YOUR TASK :: Starting with the line that contains "Given: Click EXP" and stopping after the line that contains "Given: Click the blue", return each line below exactly as written, with no others.
----- DATASET RECORDS -----
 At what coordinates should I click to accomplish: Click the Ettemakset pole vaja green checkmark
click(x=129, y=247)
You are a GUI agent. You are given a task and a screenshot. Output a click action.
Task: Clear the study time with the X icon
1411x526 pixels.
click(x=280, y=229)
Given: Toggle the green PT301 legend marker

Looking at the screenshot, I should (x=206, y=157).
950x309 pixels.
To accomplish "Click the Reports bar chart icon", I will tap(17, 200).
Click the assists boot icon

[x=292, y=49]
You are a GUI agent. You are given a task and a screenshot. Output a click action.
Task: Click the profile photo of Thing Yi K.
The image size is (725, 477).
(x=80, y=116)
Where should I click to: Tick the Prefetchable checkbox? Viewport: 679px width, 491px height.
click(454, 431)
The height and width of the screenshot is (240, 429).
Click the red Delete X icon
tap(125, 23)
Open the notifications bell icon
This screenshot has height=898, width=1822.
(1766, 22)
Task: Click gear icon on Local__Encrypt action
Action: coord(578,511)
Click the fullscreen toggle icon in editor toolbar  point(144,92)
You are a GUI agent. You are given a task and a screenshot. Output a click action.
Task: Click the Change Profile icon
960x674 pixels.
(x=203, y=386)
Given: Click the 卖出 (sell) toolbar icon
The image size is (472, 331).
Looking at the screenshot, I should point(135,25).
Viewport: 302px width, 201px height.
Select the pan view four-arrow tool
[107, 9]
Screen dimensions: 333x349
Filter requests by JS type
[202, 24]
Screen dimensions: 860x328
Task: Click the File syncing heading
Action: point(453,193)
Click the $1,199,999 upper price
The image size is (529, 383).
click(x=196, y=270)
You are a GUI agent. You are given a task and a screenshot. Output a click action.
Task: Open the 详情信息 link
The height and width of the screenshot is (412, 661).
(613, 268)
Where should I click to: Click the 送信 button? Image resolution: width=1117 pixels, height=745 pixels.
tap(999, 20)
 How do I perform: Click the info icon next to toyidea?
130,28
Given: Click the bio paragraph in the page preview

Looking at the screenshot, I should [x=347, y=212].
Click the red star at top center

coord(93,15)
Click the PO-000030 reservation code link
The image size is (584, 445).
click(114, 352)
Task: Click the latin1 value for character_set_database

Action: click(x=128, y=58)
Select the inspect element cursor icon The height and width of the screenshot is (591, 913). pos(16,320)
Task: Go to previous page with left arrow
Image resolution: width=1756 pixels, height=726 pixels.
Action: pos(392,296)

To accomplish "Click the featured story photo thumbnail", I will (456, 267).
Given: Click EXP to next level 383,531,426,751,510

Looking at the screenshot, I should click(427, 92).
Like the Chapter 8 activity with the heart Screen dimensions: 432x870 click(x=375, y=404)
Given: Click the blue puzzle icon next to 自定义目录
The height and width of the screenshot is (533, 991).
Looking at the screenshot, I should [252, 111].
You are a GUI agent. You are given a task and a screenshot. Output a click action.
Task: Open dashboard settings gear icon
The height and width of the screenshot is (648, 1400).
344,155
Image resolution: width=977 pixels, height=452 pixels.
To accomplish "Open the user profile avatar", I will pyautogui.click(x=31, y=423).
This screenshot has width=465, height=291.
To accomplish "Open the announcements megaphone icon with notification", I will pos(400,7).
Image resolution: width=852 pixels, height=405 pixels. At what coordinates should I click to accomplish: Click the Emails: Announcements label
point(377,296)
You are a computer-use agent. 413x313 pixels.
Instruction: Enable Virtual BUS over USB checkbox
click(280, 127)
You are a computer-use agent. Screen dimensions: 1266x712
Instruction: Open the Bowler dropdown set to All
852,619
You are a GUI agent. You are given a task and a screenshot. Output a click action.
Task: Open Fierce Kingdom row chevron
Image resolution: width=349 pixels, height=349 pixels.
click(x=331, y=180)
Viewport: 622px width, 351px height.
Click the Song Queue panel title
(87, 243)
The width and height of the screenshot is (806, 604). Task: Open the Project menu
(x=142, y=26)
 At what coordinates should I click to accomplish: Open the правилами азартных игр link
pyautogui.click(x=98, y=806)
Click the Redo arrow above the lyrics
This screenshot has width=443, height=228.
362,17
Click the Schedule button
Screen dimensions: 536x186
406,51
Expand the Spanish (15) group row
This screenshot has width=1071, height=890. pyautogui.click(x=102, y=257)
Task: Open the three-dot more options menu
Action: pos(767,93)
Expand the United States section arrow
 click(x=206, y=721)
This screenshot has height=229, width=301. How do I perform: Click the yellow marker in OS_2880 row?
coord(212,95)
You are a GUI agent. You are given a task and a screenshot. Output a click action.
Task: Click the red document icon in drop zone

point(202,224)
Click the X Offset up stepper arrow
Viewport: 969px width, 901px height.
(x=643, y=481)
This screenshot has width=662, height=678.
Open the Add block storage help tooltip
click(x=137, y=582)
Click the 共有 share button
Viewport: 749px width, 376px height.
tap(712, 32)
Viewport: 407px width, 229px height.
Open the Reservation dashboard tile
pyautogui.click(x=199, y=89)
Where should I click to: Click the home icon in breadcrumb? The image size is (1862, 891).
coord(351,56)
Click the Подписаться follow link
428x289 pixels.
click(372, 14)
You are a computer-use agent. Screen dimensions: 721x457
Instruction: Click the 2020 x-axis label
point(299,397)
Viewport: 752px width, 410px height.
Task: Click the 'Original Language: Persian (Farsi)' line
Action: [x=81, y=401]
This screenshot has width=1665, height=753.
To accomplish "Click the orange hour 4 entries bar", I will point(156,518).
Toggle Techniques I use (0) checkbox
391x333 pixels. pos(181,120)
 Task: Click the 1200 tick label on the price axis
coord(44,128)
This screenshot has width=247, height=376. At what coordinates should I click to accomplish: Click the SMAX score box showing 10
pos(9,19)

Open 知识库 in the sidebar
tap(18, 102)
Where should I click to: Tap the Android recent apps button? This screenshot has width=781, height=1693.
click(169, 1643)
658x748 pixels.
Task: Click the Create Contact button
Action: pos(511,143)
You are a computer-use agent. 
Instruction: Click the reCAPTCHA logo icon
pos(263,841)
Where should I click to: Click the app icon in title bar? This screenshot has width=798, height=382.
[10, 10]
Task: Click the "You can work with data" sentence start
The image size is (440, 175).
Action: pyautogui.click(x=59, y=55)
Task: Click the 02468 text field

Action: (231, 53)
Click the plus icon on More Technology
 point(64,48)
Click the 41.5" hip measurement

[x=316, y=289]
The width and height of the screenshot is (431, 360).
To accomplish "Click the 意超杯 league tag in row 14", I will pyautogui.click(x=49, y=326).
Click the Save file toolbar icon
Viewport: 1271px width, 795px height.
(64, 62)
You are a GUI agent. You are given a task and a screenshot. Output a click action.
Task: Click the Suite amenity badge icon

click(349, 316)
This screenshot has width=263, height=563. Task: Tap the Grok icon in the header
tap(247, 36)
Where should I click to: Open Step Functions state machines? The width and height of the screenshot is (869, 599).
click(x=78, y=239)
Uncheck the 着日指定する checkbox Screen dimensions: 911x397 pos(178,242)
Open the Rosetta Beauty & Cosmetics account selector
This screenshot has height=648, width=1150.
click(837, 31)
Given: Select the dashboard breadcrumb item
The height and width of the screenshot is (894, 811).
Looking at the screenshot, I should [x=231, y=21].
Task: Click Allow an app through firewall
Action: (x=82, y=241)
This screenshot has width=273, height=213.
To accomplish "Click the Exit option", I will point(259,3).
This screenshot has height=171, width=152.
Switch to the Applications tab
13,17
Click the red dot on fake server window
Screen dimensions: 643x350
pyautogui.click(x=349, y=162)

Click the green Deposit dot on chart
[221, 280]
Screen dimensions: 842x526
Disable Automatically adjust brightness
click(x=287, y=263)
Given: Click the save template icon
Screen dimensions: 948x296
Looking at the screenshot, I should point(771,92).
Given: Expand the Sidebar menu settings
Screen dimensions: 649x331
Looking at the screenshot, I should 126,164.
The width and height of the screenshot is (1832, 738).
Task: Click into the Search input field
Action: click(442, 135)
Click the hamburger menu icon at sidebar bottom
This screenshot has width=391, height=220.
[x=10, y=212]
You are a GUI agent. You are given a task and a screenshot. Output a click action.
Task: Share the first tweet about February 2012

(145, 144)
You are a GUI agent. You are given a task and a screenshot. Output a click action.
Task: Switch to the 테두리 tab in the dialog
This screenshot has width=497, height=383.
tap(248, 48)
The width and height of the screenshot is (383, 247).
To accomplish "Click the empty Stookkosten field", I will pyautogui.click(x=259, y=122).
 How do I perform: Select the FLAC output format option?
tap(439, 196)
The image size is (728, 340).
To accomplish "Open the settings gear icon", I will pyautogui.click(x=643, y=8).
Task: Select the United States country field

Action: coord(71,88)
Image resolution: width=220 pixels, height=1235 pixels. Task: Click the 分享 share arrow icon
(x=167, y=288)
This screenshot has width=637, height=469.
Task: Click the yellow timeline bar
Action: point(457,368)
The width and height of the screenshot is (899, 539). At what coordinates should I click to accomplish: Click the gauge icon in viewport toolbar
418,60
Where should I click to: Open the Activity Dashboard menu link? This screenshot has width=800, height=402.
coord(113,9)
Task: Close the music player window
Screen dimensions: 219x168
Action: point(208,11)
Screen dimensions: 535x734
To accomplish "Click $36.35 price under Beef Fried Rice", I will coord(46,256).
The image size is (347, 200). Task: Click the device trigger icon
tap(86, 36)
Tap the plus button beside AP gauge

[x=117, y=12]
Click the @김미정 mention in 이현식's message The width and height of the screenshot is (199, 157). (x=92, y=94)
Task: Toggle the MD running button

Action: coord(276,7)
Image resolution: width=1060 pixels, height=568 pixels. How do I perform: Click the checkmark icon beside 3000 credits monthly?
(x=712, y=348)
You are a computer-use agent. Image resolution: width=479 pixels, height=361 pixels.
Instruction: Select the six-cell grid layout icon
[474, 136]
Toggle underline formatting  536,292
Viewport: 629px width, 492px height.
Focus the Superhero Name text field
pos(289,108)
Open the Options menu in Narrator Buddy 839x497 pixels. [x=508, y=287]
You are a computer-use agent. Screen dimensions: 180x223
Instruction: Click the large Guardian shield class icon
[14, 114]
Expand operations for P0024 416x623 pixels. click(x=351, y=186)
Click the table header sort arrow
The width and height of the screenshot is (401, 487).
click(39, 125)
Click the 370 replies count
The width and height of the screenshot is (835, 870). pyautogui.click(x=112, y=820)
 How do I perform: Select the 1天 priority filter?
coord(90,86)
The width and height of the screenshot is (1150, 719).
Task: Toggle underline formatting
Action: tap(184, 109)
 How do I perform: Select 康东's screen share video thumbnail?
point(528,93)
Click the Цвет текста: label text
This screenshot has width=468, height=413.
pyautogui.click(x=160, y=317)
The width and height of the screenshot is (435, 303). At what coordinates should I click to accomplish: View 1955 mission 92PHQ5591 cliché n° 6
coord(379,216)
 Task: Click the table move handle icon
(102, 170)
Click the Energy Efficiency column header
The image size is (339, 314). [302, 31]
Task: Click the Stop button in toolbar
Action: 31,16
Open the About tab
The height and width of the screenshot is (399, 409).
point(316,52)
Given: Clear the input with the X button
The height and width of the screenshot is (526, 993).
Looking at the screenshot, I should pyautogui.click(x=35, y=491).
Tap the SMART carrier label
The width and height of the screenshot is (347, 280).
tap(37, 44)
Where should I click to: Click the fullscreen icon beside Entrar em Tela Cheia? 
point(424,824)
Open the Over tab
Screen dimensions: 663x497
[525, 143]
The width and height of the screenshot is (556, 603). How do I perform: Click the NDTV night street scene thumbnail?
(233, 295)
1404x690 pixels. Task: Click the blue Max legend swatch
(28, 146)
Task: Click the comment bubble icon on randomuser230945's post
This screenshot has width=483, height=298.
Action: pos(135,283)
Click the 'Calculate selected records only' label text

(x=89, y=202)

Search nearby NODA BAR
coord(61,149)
-----
EXERCISE RESPONSE ::
Given: Click EXP to next level 383,531,426,751,510

Looking at the screenshot, I should click(427, 92).
Like the Chapter 8 activity with the heart Screen dimensions: 432x870 click(x=375, y=404)
Given: Click the blue puzzle icon next to 自定义目录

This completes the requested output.